-------- ENTRIES PROVIDED

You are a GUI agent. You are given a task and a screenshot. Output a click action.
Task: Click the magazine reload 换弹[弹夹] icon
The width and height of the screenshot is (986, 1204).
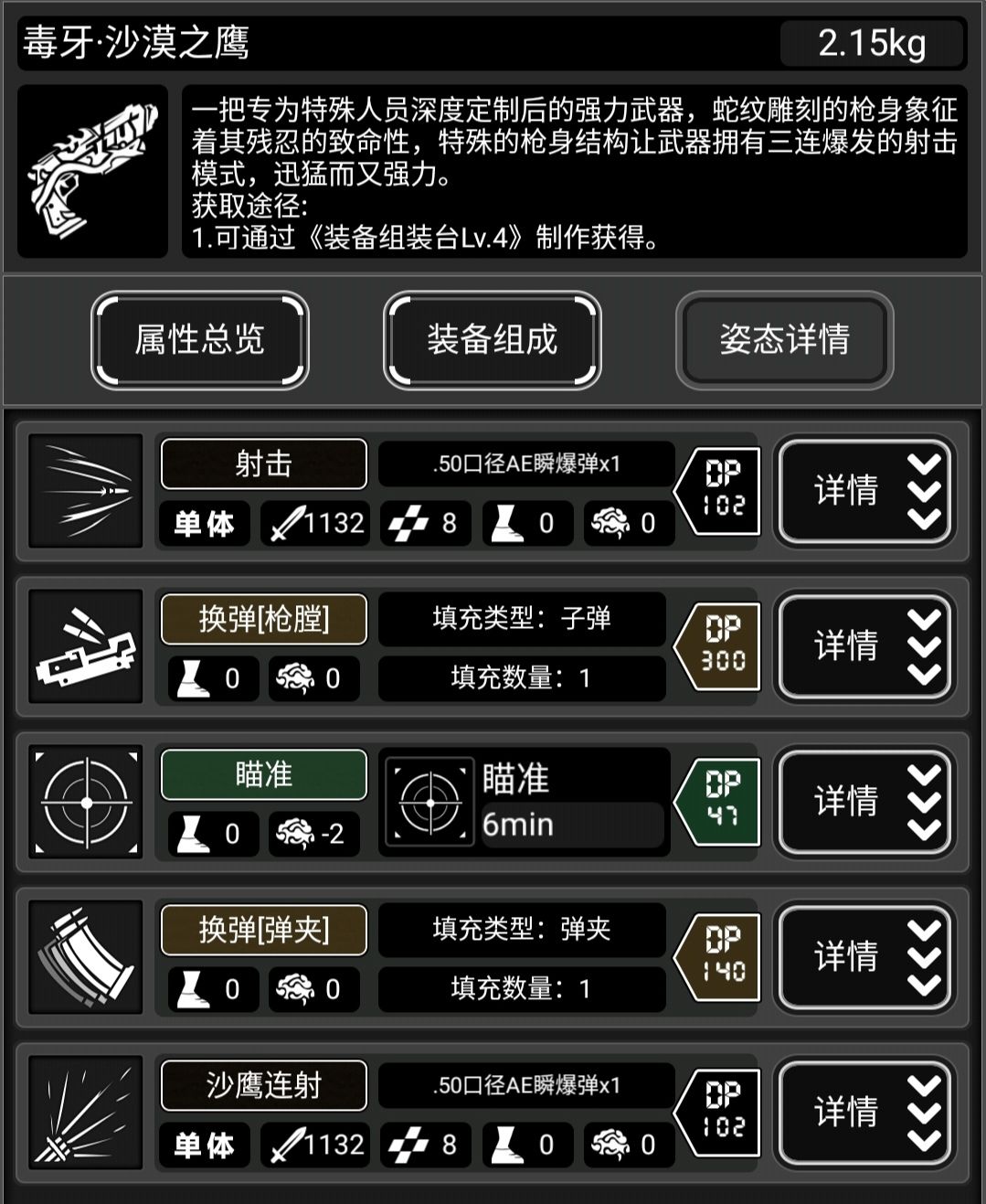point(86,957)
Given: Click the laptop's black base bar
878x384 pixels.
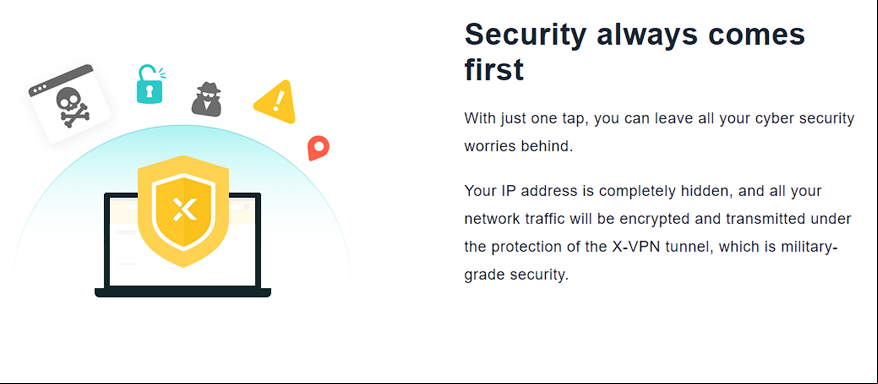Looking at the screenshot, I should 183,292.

----------------
-------- ENTRIES PROVIDED

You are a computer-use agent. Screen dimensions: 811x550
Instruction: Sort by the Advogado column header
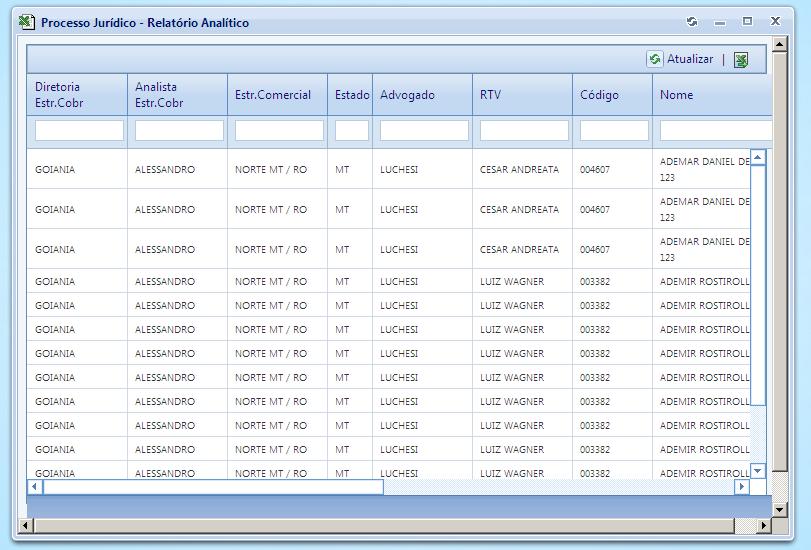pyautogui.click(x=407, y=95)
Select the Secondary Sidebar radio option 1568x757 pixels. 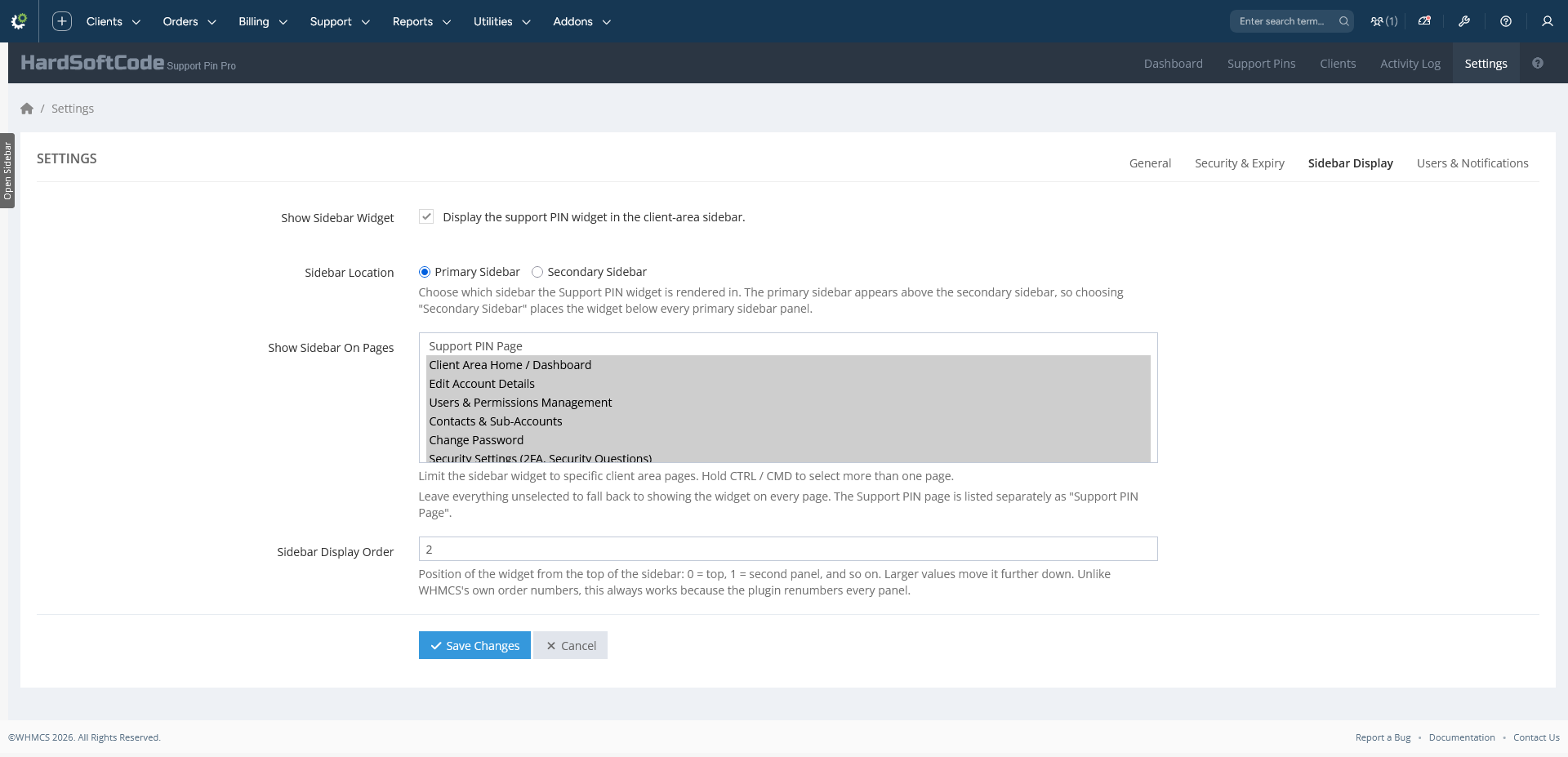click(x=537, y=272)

----------------
-------- ENTRIES PROVIDED

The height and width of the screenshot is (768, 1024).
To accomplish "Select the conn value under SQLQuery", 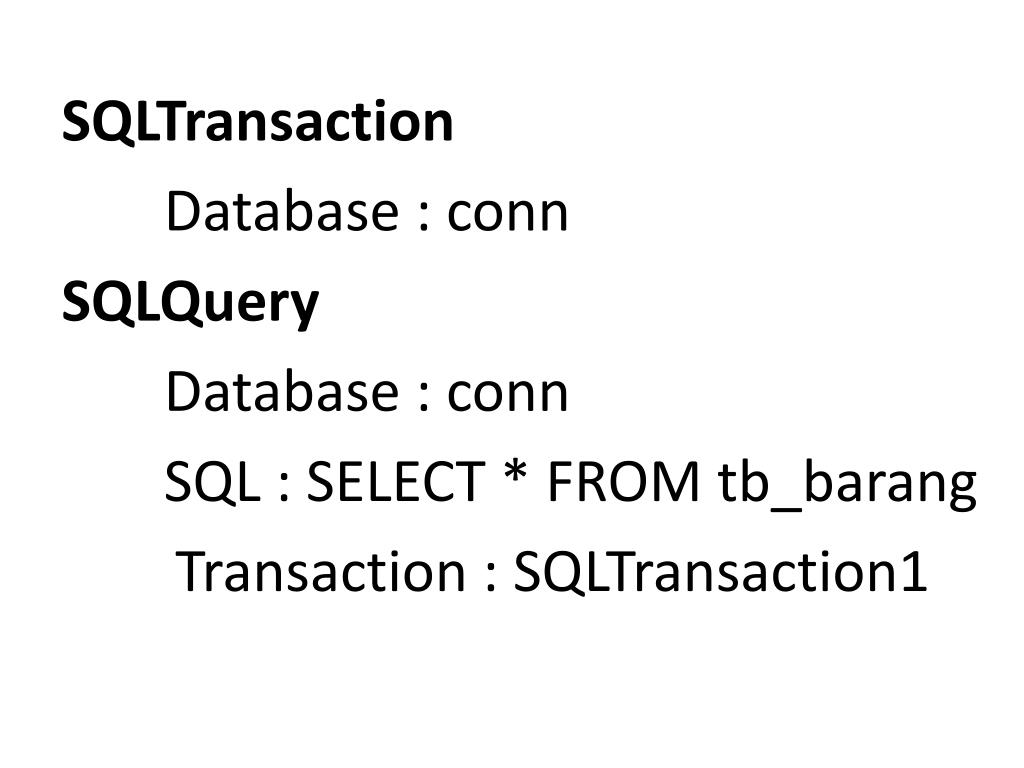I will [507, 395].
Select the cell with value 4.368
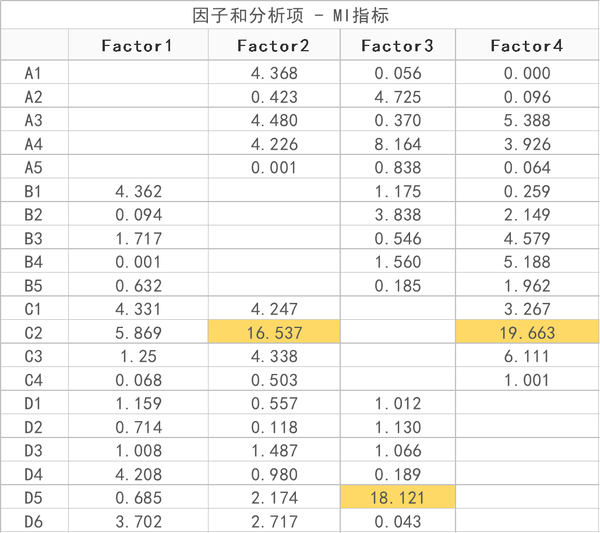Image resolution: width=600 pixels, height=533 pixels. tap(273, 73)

----------------

Only one stretch of the data is wanted: write out exactly the lines from the one holding "You are a GUI" through the one holding "Given: Click the laptop's black base bar", both included, without the pictures.

YOUR RESPONSE =>
You are a GUI agent. You are given a task and a screenshot. Output a click action.
Task: Click the magazine reload 换弹[弹夹] icon
The width and height of the screenshot is (986, 1204).
point(86,957)
Given: Click the laptop's black base bar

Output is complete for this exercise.